No Man’s Land premiered on GTV9, Melbourne, on 11 June 1973 at 1.00pm — sandwiched between Nine’s imported soap Days Of Our Lives and the start of The Mike Walsh Show on rival channel ATV0 at 1.30pm.

Susan Peacock, Tanya Halesworth, Mickie de Stoop, Kay Stammers and (seated) Andrea Lee-Steere and Carryl Browne

The success of the Melbourne-based show soon saw the reporting line-up extended to include Mickie de Stoop (who replaced Halesworth as host when she quit for personal reasons in mid-1974), Carryl Browne, Kay Stammers and Andrea Lee-Steere, with the show extending its reach to Adelaide and Tasmania. Later additions to the team included Julie Foster, Robyn Miller, Sandi Ryan, Gail Jarvis, Jan McGuinness, future philanthropist Jeanne Pratt and future actor Deborra-lee Furness.

In February 1974, a Sydney version of the show debuted with host Sue Smith and reporters Maureen Earl, Penny Spence and Maria Quinn. The Sydney version, also broadcast in Brisbane, was short-lived and replaced with the Melbourne-based show.

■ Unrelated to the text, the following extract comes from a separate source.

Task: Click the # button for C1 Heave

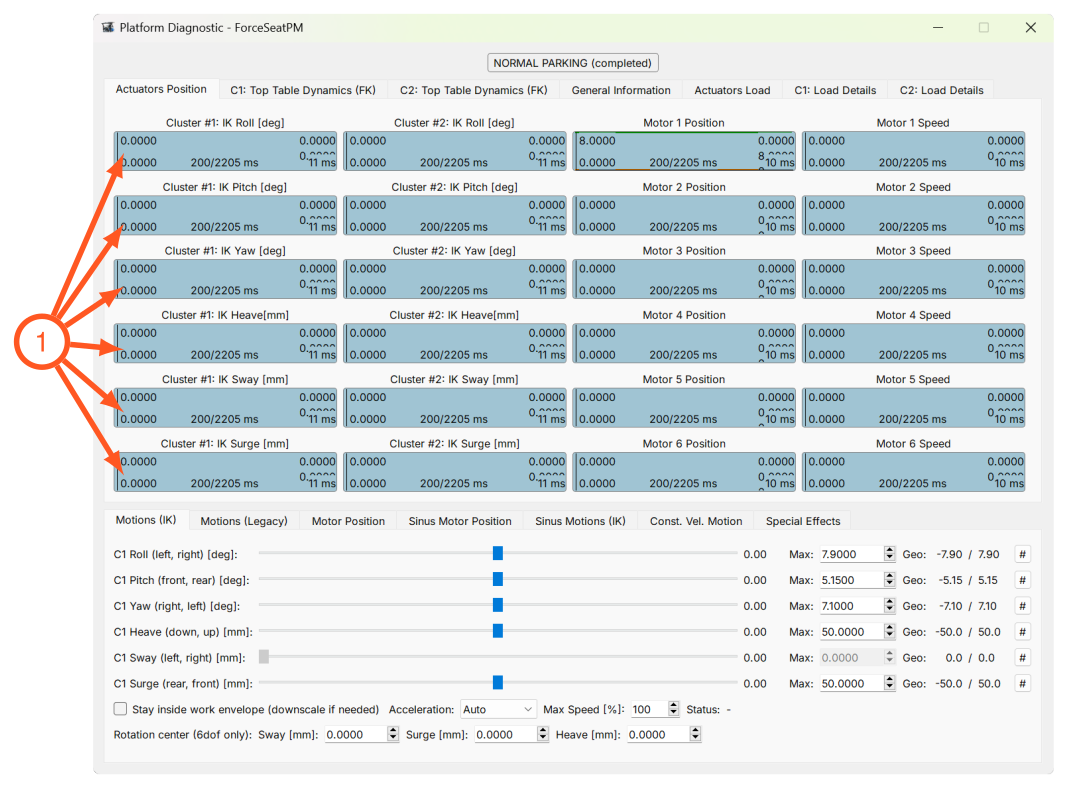Action: [x=1022, y=632]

In 1975, No Man’s Land won a TV Week Logie Award for Most Outstanding Contribution To Daytime Television. However, the show was not without controversy. An early venture for host Halesworth to spend a night in prison to form the basis for a prime-time special report was canned when prison authorities pulled the pin.

(left to right): Carryl Browne, Gail Jarvis, Mickie de Stoop, Sandi Ryan, Julie Foster, Robyn Miller and Susan Peacock (lower right).

Later in 1975, the Australian Broadcasting Control Board (ABCB) found that No Man’s Land had breached the Broadcasting and Television Act by reporting what the board deemed was an “electoral matter” during the so-called ‘silent period’ in the days leading up to the 1975 federal election. Nine disputed the finding but no action was taken by the ABCB.

A shift in the show’s timeslot to 3.30pm in Melbourne early in 1976 did it no favours, but No Man’s Land‘s final undoing came in May 1976, when an interview between journalist Prue MacSween and university lecturer Dennis Pryor on the topic of swearing ended with various swear words aired unedited. The original intention was said to be a humorous end to the interview with Pryor saying a string of swear words to be bleeped out. When the intended bleeping did not occur, and the words went to air in the mid-afternoon timeslot, the segment was cause of complaint by the ABCB. Host de Stoop took the blame for the slip up. “It was totally my responsibility to see that the words were bleeped out and I made a mistake in not doing so,” she told TV Times.

The man who uttered the swear words also lamented the show’s demise. “It is most unfortunate because Nine have done away with the only intelligent daytime women’s program,” he said.

Nine claimed that the show’s axing wasn’t requested or demanded by the ABCB but the complaint followed another incident where the network put the show on notice after airing a story about a nudist convention in Western Australia which featured full frontal nudity. “Our decision to cancel the show was based solely on the fact that the producers of No Man’s Land had ignored our warnings not to show material the network considers offensive,” GTV9 executive vice-president David Evans told TV Times.

de Stoop went from No Man’s Land to reading the news at GTV9, then a short stint at ATV0 as a newsreader and hosting daytime interview show Shoulder To Shoulder before a move into talkback radio.

Source: The Age, 11 June 1973, 26 July 1973, 27 May 1976. TV Times, 16 June 1973, 25 May 1974, 5 June 1976. Listener In-TV, 21 July 1973. The Australian Women’s Weekly, 20 March 1974, 27 August 1975. TV Week, 24 May 1975, 31 January 1976. Twenty-eighth Annual Report, Australian Broadcasting Control Board, 1975.